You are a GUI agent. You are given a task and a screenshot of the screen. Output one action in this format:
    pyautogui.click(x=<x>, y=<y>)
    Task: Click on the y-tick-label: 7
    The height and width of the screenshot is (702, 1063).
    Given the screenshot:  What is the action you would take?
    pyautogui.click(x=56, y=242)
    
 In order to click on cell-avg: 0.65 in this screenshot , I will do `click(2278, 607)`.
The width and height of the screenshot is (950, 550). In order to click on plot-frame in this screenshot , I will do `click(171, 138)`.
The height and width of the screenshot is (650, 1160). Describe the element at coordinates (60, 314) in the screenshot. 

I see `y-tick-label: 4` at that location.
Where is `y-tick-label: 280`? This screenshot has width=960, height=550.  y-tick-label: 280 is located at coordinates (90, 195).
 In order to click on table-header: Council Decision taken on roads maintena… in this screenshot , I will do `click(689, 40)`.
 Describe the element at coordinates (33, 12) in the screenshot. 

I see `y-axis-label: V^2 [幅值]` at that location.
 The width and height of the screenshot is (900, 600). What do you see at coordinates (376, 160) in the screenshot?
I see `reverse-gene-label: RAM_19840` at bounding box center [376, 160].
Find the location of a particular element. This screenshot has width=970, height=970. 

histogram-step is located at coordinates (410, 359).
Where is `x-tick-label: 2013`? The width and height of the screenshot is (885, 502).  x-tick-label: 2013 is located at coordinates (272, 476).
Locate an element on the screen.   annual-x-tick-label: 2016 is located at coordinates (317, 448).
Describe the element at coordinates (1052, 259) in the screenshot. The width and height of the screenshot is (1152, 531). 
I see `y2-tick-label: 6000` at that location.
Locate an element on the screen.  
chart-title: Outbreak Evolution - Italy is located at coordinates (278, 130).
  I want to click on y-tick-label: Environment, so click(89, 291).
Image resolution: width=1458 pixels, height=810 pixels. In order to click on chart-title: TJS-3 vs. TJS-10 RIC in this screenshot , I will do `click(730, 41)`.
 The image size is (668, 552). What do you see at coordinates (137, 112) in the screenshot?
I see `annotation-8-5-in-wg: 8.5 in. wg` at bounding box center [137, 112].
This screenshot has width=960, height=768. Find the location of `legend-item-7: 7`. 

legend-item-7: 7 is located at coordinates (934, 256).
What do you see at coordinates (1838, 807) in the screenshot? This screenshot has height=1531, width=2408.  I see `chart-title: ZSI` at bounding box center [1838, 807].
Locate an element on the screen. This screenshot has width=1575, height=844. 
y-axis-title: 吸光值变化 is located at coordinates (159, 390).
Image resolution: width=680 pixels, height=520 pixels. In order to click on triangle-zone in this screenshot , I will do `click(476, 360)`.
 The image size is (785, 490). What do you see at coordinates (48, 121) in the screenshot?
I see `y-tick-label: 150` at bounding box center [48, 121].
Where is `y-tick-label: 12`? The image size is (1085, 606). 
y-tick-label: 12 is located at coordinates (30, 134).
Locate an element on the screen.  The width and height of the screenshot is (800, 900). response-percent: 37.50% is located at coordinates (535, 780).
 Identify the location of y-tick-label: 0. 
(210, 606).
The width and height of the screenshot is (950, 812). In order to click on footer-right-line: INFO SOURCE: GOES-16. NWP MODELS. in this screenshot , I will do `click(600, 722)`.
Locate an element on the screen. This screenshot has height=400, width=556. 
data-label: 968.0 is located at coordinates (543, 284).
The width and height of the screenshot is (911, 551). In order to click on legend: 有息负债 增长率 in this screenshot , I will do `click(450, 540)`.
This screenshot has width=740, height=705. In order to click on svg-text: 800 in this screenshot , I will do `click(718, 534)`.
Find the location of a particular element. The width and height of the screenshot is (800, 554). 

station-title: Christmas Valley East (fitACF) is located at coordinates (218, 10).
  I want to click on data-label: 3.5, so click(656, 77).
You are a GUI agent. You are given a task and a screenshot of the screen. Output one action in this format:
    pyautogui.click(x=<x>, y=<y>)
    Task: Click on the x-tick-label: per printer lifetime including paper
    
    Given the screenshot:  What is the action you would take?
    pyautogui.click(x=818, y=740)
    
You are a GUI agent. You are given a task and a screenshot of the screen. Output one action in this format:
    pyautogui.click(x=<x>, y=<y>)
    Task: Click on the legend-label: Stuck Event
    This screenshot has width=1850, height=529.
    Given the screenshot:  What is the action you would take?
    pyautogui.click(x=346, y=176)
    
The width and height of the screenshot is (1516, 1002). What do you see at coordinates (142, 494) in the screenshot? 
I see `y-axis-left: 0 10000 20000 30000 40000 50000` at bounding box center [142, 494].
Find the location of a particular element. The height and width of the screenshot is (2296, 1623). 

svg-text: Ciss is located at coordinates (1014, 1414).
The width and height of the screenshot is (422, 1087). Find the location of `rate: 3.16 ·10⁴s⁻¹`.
============================================================
* ЗАДАНИЕ
Отредактируйте строки, начиная со строки с "Image resolution: width=1458" и вниз до строки с "y-axis-title: 吸光值变化 is" включительно: замените "pixels" на "px", а всё остальное приведите без изменений.

* ГОТОВОЕ РЕШЕНИЕ
Image resolution: width=1458 px, height=810 px. In order to click on chart-title: TJS-3 vs. TJS-10 RIC in this screenshot , I will do `click(730, 41)`.
 The image size is (668, 552). What do you see at coordinates (137, 112) in the screenshot?
I see `annotation-8-5-in-wg: 8.5 in. wg` at bounding box center [137, 112].
This screenshot has width=960, height=768. Find the location of `legend-item-7: 7`. 

legend-item-7: 7 is located at coordinates (934, 256).
What do you see at coordinates (1838, 807) in the screenshot? This screenshot has height=1531, width=2408.  I see `chart-title: ZSI` at bounding box center [1838, 807].
Locate an element on the screen. This screenshot has width=1575, height=844. 
y-axis-title: 吸光值变化 is located at coordinates (159, 390).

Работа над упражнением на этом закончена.